The Nigerian Exchange (NGX) Limited is seeking review of the controversial Capital Gains Tax increase, fearing it will chase away foreign investors from the country’s capital market.

Nigeria’s new tax regime, which takes effect from January 1, 2026, represents one of the most significant changes to Nigeria’s tax system in recent years.

Under the new rules, the flat 10 per cent Capital Gains Tax rate has been replaced by progressive income tax rates ranging from zero to 30 per cent, depending on an investor’s overall income or profit level while large corporate investors will see the top rate reduced to 25 per cent as part of a wider corporate tax reform.
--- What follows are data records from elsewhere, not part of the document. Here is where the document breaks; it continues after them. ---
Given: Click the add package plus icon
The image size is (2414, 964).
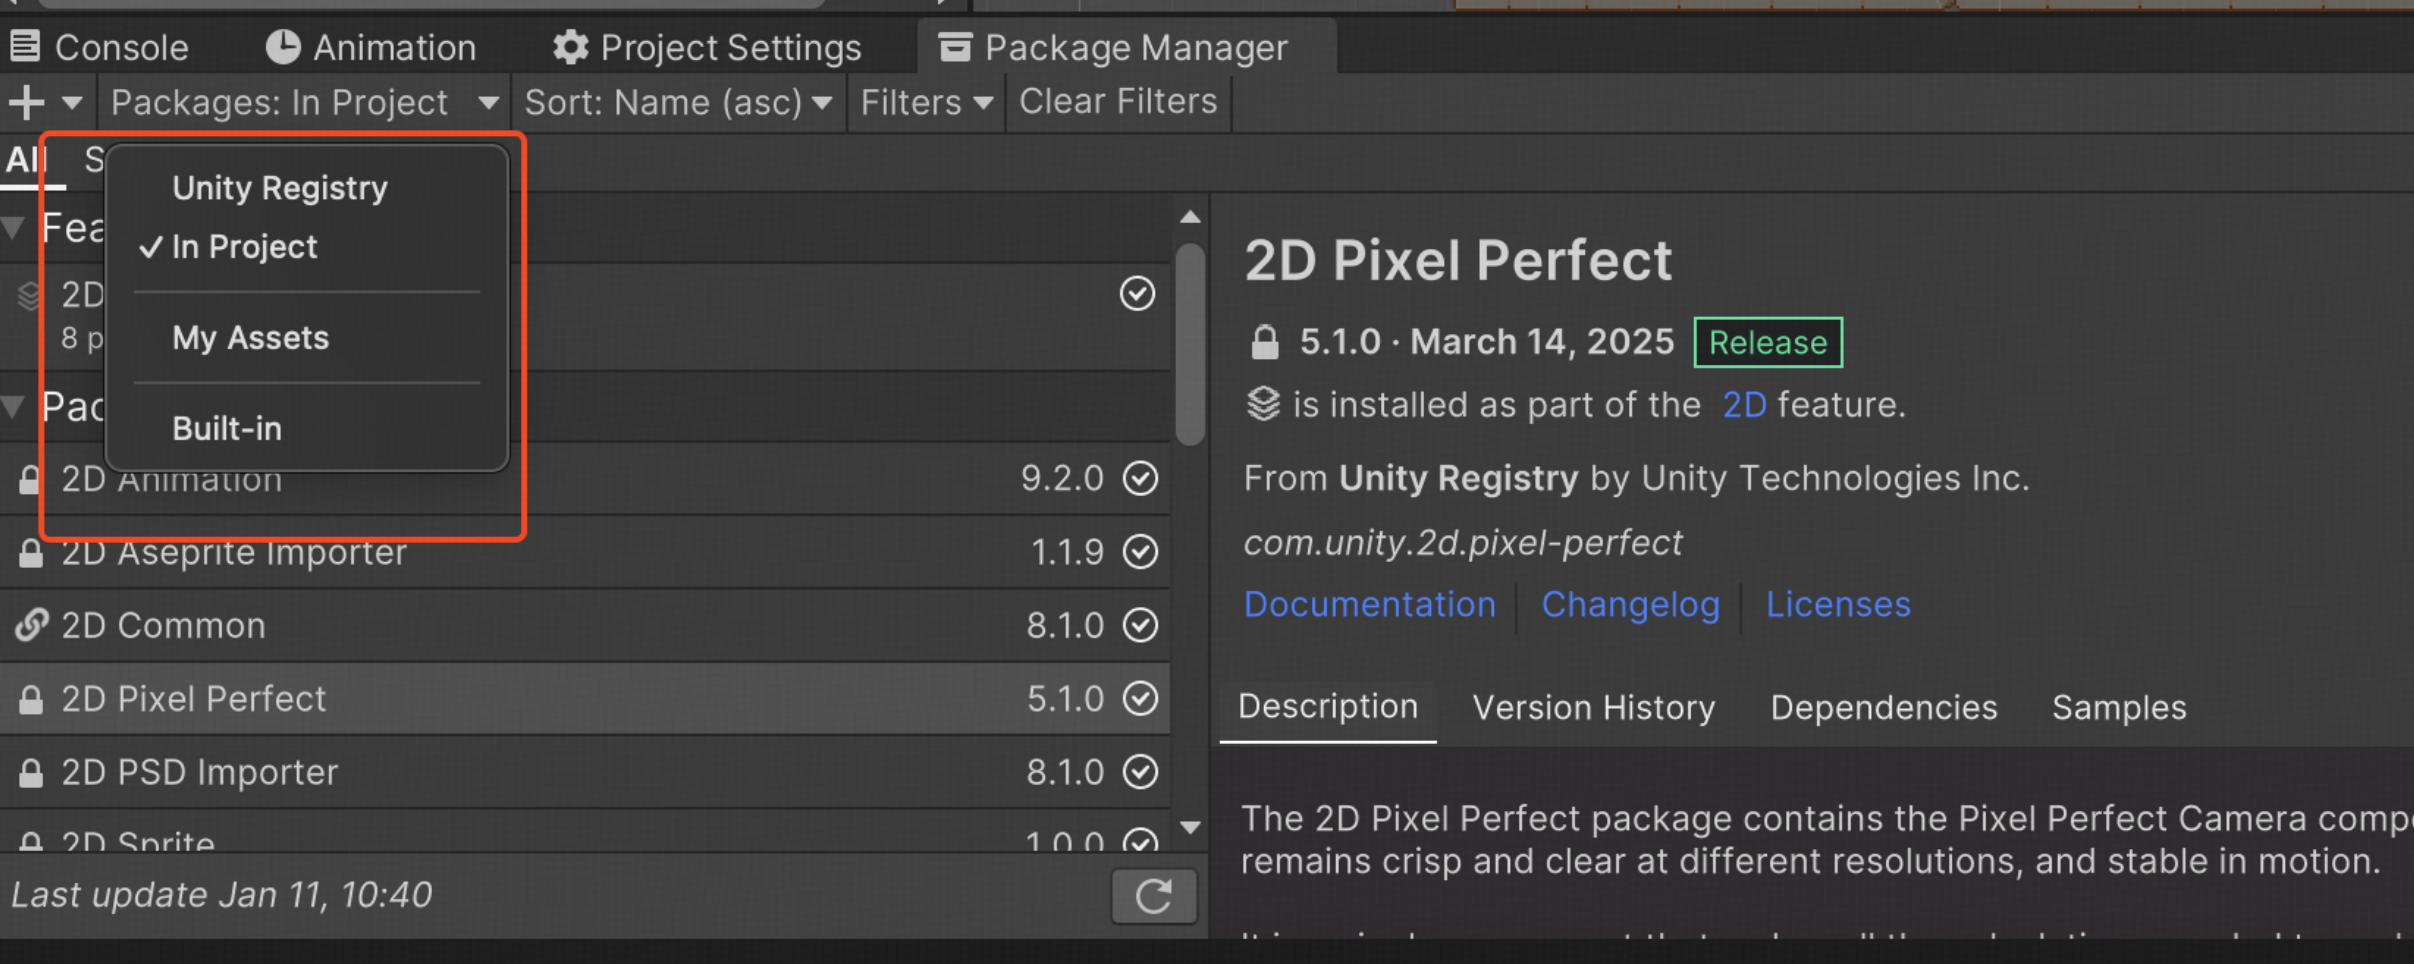Looking at the screenshot, I should 27,102.
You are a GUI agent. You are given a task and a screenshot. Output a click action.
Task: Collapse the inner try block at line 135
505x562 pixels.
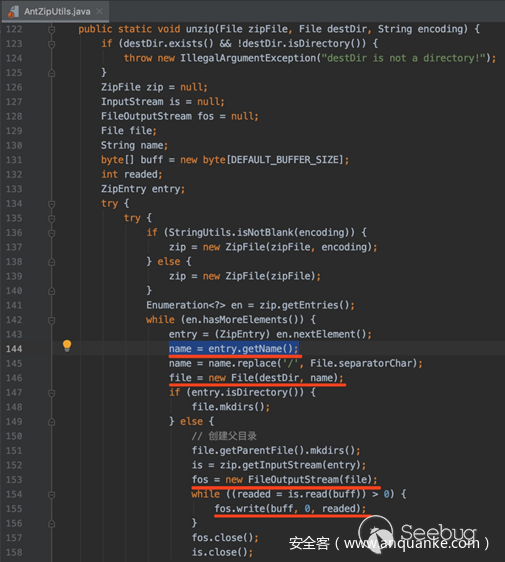(x=52, y=219)
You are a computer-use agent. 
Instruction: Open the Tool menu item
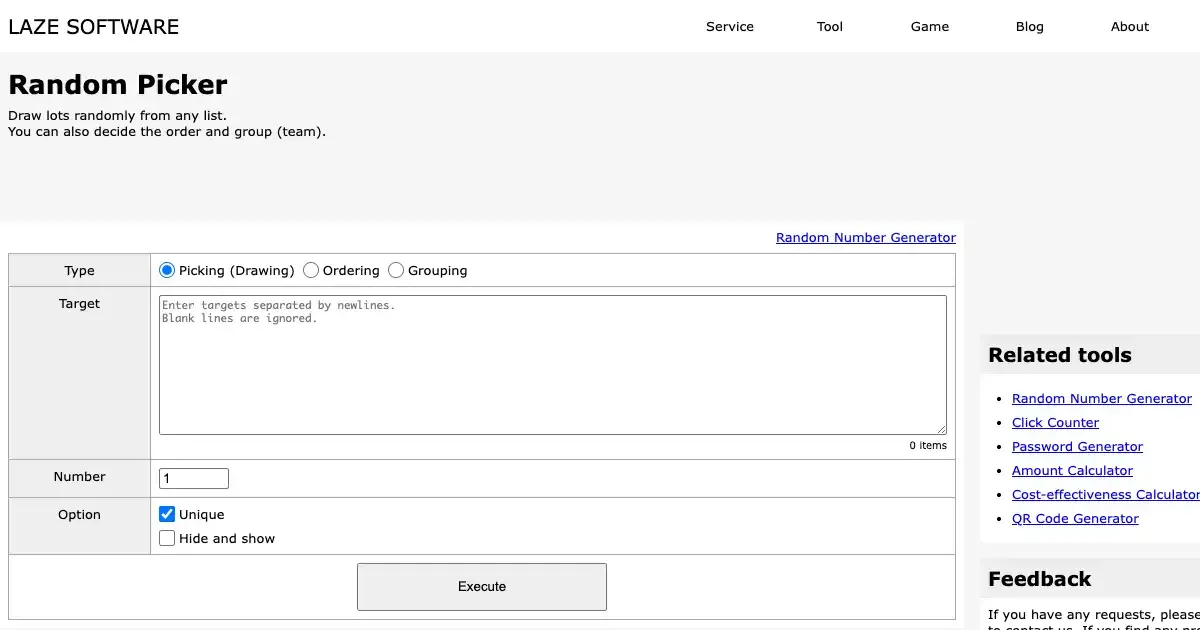point(829,27)
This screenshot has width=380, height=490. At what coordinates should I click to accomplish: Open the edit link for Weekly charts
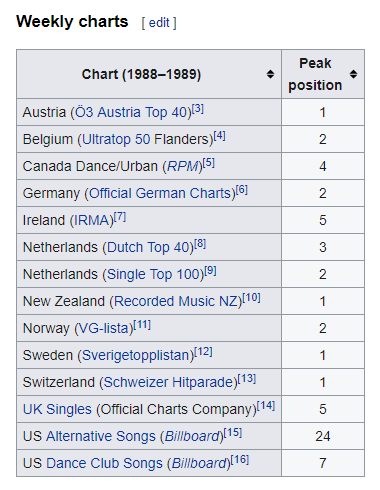tap(159, 23)
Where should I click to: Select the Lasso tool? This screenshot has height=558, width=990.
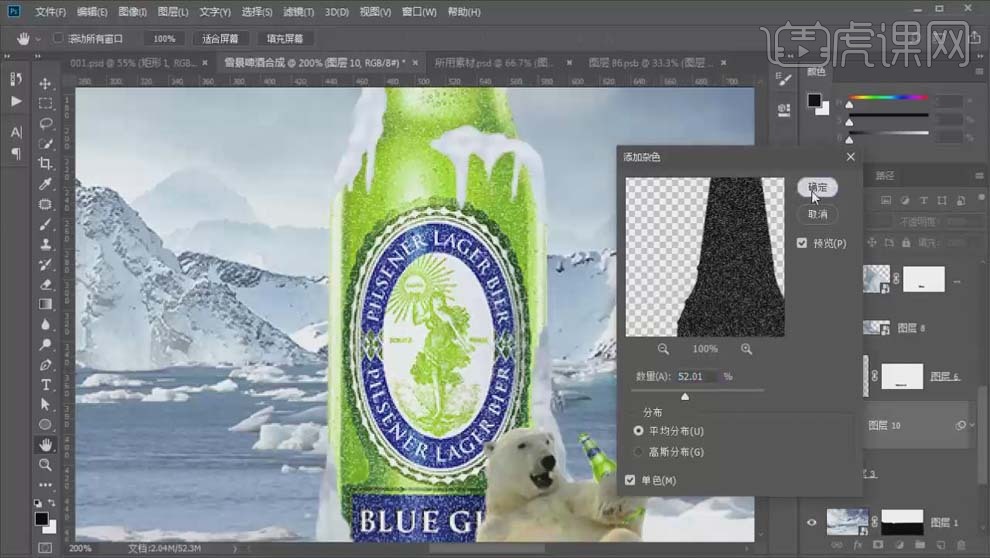click(46, 123)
The chief executive of NGX, Mr Jude Chiemeka, said in a Bloomberg interview in Kigali, Rwanda that there should be a “removal of the capital gains tax completely, or perhaps deferring it for five years.”

According to him, Nigeria, having a higher Capital Gains Tax, will make investors redirect asset allocation to frontier markets and “countries that have less tax.”

“From a capital flow perspective, we should be concerned because all these international portfolio managers that invest across frontier markets will certainly go to where the cost of investing is not so burdensome,” the CEO said, as per Bloomberg. “That is really the angle one will look at it from.”

Meanwhile, the policy has been defended by the chairman of the Presidential Fiscal Policy and Tax Reforms Committee, Mr Taiwo Oyedele, who noted that the new tax will make investing in the capital market more attractive by reducing risks, promoting fairness, and simplifying compliance.

He noted that the framework allows investors to deduct legitimate costs such as brokerage fees, regulatory charges, realised capital losses, margin interest, and foreign exchange losses directly tied to investments, thereby ensuring that they are not taxed when operating at a loss.

Mr Oyedele  also said the reforms introduced a more inclusive approach to taxation by exempting several categories of investors and transactions.